How to Make (and Find) Neutron Stars with a Dash of Dark Matter

Extremely compact stellar remnants made of a mixture of normal matter and dark matter could explain a variety of puzzling observations, but it’s not clear exactly how these objects might form. Now, researchers have modeled a potential formation pathway and proposed a way to track them down.

Where Dark Matter and Normal Matter Meet

infographic describing the gravitational wave event GW190814

An infographic describing the gravitational wave event GW190814, which contained a 2.50–2.67-solar-mass object of unknown type. Click to enlarge. [LIGO Scientific Collaboration]

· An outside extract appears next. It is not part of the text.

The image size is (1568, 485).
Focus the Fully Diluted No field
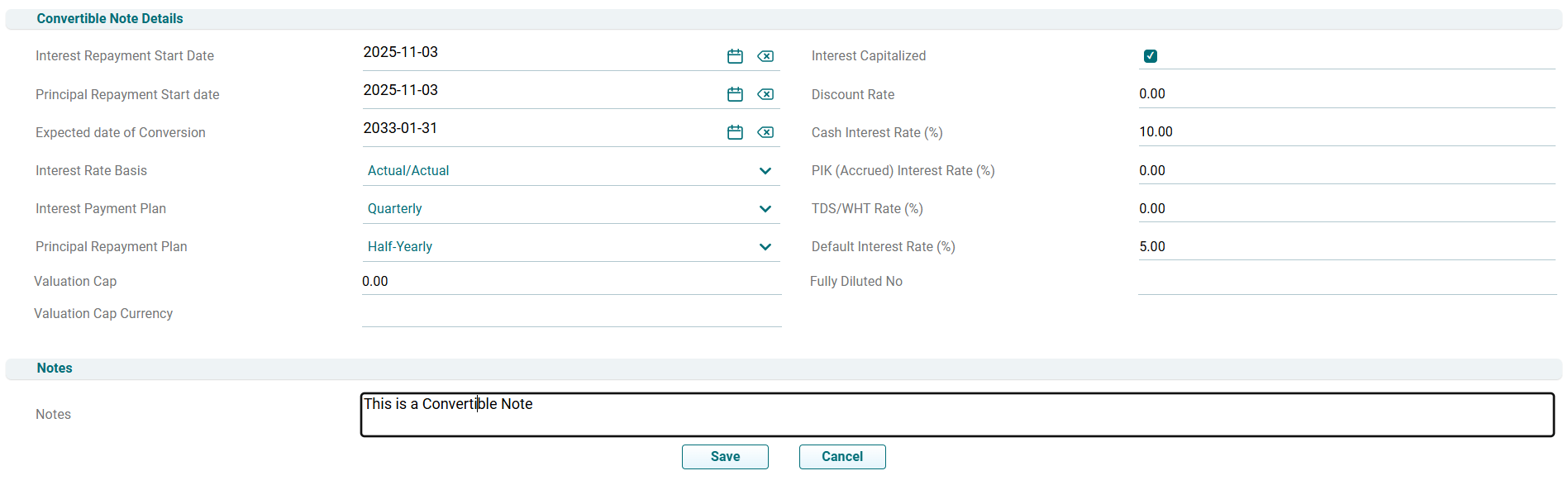(1346, 282)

In some parts of the universe, where dark matter is especially dense, normal matter and dark matter might intermingle and swirl together to form stars. If these dark-matter-containing stars evolve into neutron stars — extremely dense stellar remnants about the size of a city — such an object might explain the too-heavy neutron star thought to have participated in the gravitational wave event GW190814, among other curious observations.

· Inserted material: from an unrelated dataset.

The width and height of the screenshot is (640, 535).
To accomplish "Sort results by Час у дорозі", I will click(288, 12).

A team led by Ho-Sang Chan (The Chinese University of Hong Kong) has proposed that neutron stars containing a small amount of dark matter might form through a circuitous route. First, a low- to intermediate-mass star composed of normal and dark matter evolves to become a white dwarf: an Earth-sized sphere containing roughly the mass of the Sun. If this white dwarf has a giant stellar companion, it can steal some of the companion’s gas and become so massive that it collapses under its own gravity. Usually, this would lead to a supernova explosion, but under certain conditions, the white dwarf might shrink down to become a neutron star instead.

Chan and collaborators suggest that observing these events, called accretion-induced collapse, might yield a way to study the properties of these unusual neutron stars and of dark matter itself.

Conceptualizing Collapse

While the visible-light signature of a white dwarf collapsing to form a neutron star would be faint, Chan and collaborators have suggested that we might be able to track them down via their gravitational wave emission. The team used two-dimensional fluid dynamics simulations to study how a dark-matter-containing white dwarf would collapse into a neutron star and estimated the gravitational waves that would be emitted in the collapse.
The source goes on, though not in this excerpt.